Um outro problema está ligado à questão das chamadas “áreas geograficamente remotas”. Existe uma espécie de mito de que somente áreas próximas à florestas ou plataformas marítimas possam ser consideradas “remotas”. No entanto, mesmo nas grandes cidades há comunidades e bairros que podem ser tidos como “modernamente (ou urbanamente) remotos”, tamanha é a distância que seus moradores precisam transpor até o centro. Se considerarmos também a carência de serviços públicos nestas áreas urbanas, o conceito de área “geograficamente remota” poderia ser revisto e ampliado. Além disso, nos interiores de vários estados, mesmo de regiões desenvolvidas, existem muitas localidades que, embora não estejam a centenas de quilômetros de distância, estão localizadas em áreas de tão difícil acesso, por estradas de terra (intransitáveis em períodos de chuva), exigindo de seus moradores sacrifícios absurdos para terem acesso à serviços básicos, como consultas médicas – essas áreas poderiam ser também consideradas “remotas”. Privar esses cidadãos deste acesso à saúde, mediante o uso de tecnologias, é algo que então não se justificaria. Melhor seria que cada Conselho Regional de Medicina pudesse então delimitar áreas desassistidas, seja pelo acesso difícil, seja pela distância, contemplando essas regiões com o atendimento à distância, relativizando então o conceito de “remoto”.

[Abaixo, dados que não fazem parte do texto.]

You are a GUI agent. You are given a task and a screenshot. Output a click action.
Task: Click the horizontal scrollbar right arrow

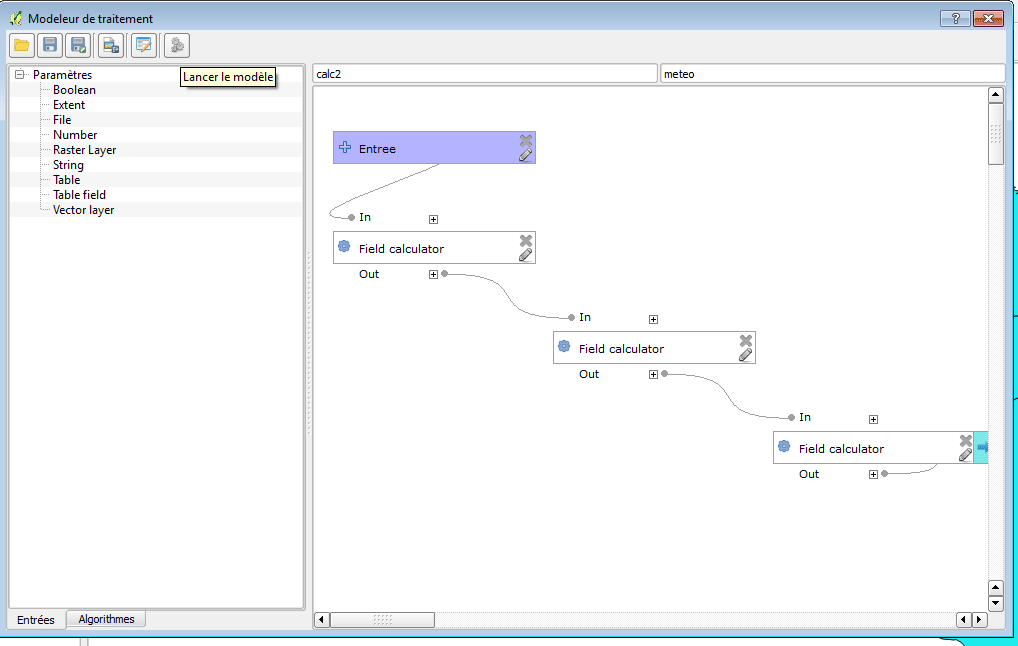click(x=979, y=620)
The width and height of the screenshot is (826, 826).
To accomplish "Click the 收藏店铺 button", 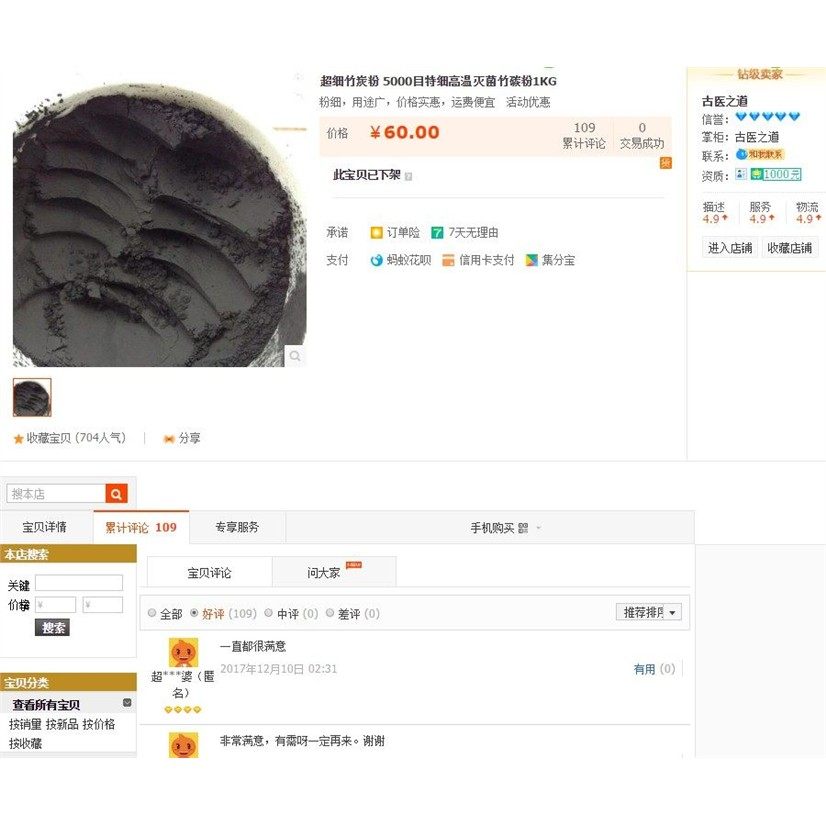I will pos(789,248).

A questão de quando começa a relação médico-paciente
Na exposição de motivos da Resolução, o conselheiro-relator Sr. Aldemir Humberto Soares assim discorre sobre o início da relação médico-paciente:
“A relação entre médico e paciente é complexa e baseia-se na compreensão mútua da responsabilidade compartilhada pelos cuidados com a saúde do paciente. A Federation of State Medical Boards (FSMB) dos Estados Unidos reconhece que embora possa ser difícil em algumas circunstâncias definir com precisão o início da relação médico-paciente, particularmente quando o médico e o paciente estão em locais distintos, ela tende a começar quando um indivíduo com uma questão relacionada à saúde procura um médico que possa prestar assistência. O relacionamento será claramente estabelecido quando o médico concordar em realizar o diagnóstico e tratamento do paciente e o paciente concordar em ser tratado.” (Grifos nossos)
É compreensível que o Sr. Relator tenha tido todo o cuidado do mundo ao usar essas palavras : “(…) tende a começar”. Mas qual é o problema de uma pessoa procurar um médico pela internet para lhe prestar algum tipo de assistência? Esse não seria um começo aceitável? Se “o relacionamento será claramente estabelecido quando o médico concordar em realizar o diagnóstico e tratamento do paciente e o paciente concordar em ser tratado”, e isso ocorrer por meios digitais, onde está o problema?
Noutros termos, a relação médico-paciente, nos dias atuais, também começa no ciberespaço. E pode seguir apenas nele ou mesclar momentos presenciais com outros digitais. Isso porque o futuro da medicina será muito provavelmente a oferta híbrida de serviços e atenção.